5) They refused to realign: Those bastards. When Major League Baseball wanted to realign the teams so that they might make more sense geographically (Atlanta and Cincinnati - in the West?), the Cubs said no fucking way. The "Lovable Losers" told Fay Vincent to put teams in Boise and Cheyenne, Wyoming for all they care. They ain't moving to the stupid Western Division. So what did the MLB have to do? Create a Central Division in each league and make the Majors look like minor league lacrosse.

4) Harry Caray: Everyone knows this joker had the same name as a form of ritual suicide of the samurai, but he was also a bad, bad boy. St. Louis-born Caray was fired by the Cardinals in 1969, allegedly for not only dipping his pen in company ink, but in ink that belonged to the daughter-in-law of team owner August Busch Jr., of Anheuser-Busch fame. Way to go, stupid. This turncoat then went from the Oakland Athletics to the White Sox to, finally, the Cubs in 1981, where he, for some reason, became a legend to the point that a statue of Caray, complete with giant actual-size glasses, stands outside Wrigley Field.

3) Ronnie Woo Woo: Perhaps the only thing more silly that the goat legend is the local celebrity status of Ronnie "Woo Woo" Wickers, who, since the late 50s, has been standing inside and outside Wrigley shouting and making a complete spectacle of himself. He became famous for his chants of, "Cubs, woo! Cubs, woo!" and, overall, for just causing a ruckus. Wickers, a custodian for most of his life, and homeless for part of it, even had a documentary about his life called "WooLife" premiere at the Chicago Historical Society in 2005. Sure, nothing for Mr. T or Chaka Khan, Chicago Historical Society, but let's document every "Woo!" we can.
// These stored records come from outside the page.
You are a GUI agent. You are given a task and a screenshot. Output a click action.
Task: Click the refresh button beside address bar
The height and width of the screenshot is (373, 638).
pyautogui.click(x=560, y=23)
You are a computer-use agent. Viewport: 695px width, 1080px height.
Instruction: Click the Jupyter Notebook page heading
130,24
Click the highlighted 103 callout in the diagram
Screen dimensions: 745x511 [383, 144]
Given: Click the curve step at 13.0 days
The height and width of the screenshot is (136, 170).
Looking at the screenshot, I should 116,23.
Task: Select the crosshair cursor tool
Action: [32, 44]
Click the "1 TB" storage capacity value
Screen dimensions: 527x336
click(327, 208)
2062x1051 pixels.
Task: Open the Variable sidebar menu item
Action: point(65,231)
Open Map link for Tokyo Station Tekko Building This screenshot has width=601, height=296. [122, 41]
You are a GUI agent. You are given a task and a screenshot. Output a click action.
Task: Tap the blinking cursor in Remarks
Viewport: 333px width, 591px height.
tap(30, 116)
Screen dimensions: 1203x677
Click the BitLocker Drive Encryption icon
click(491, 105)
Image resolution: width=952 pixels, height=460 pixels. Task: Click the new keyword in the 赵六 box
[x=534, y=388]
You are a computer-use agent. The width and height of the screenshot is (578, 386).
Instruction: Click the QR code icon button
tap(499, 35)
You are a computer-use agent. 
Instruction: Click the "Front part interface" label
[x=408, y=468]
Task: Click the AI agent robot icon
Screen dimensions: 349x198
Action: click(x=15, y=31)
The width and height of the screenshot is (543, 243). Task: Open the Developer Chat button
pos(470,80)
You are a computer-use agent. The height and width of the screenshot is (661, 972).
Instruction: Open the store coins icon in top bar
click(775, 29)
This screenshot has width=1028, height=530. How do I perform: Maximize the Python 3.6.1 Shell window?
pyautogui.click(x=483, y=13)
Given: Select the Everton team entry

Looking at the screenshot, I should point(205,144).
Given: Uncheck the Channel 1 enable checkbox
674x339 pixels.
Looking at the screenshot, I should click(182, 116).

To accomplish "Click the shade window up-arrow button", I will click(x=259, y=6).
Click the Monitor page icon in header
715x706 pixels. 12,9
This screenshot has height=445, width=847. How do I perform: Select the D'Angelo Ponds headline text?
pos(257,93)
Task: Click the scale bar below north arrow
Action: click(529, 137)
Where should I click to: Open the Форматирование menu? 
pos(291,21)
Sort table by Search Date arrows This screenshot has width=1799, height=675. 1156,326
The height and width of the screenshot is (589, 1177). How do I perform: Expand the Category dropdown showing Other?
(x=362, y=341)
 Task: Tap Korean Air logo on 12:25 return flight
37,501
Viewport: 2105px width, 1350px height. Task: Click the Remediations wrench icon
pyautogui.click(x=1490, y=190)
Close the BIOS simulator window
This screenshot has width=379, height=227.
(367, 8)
2) Steve Bartman: For those who ever compared the Cubs' plight to that of the Red Sox , and if the Ruth vs. Billy Goat juxtaposition isn't enough, take a gander at this. While the Sox's woes were highlighted by actual players, such as Johnny Pesky, Bucky Dent and former Cub Bill Buckner, it was a Cubs fan, Steve Bartman, who, in 2003, rained shit on the Cubs parade when they were five outs away from their first World Series since 1945. Bartman interfered with Moises Alou's attempt to catch a foul ball in the eighth inning of a Cubs-Marlins playoff game. What followed was the Marlins scoring eight runs, then going on to win the World Series over the Yankees, and Bartman being Public Enemy #1 in Chicago.

1) The Perfect Strangers opening theme: What better reason to hate this club than the fact that Wrigley Field, and the Cubs-adorned Balki Bartokomous, are prominently displayed throughout the intro music to the horrible situation comedy "Perfect Strangers?" It was during one of the middle seasons of this inexplicably long running sitcom that, while the cheesy, "Standing taaaaalllll!" theme song played, the adorable Greek sheepherder Balki appeared running across a Chicago street with his cousin Larry, all the while wearing a Cubs jersey with suspenders over them, a stupid hat with a bear face on it, and clutching a tiny li'l bat, no doubt with Ryne Sandberg's or Ernie Banks' li'l signature on it, all of which he'll later show to the two blonde, nitwit neighbors the viewers were supposed to believe he and Larry were banging. Ecch! And people ask where all the good sitcoms have gone?

Thus, dear reader, I, for one, will not be rooting for the Cubs anytime soon. It's fun to still have one team that hasn't won anything since Taft was elected. There are, of course, plenty of other reasons to hate them. They traded Lou Brock, for Pete's sake! So, if we, as a nation, can join together and root, root, root for the Cardinals and the Milwaukee Brewers (both of which have ties to America's favorite pastime - beer!), and maybe spill a little goat's blood at Wrigley here and there, or put "Perfect Strangers" back in primetime, whichever is worse, the Cubs will remain "the Lovable Losers," just like Balki, Larry, and John Wayne Gacy.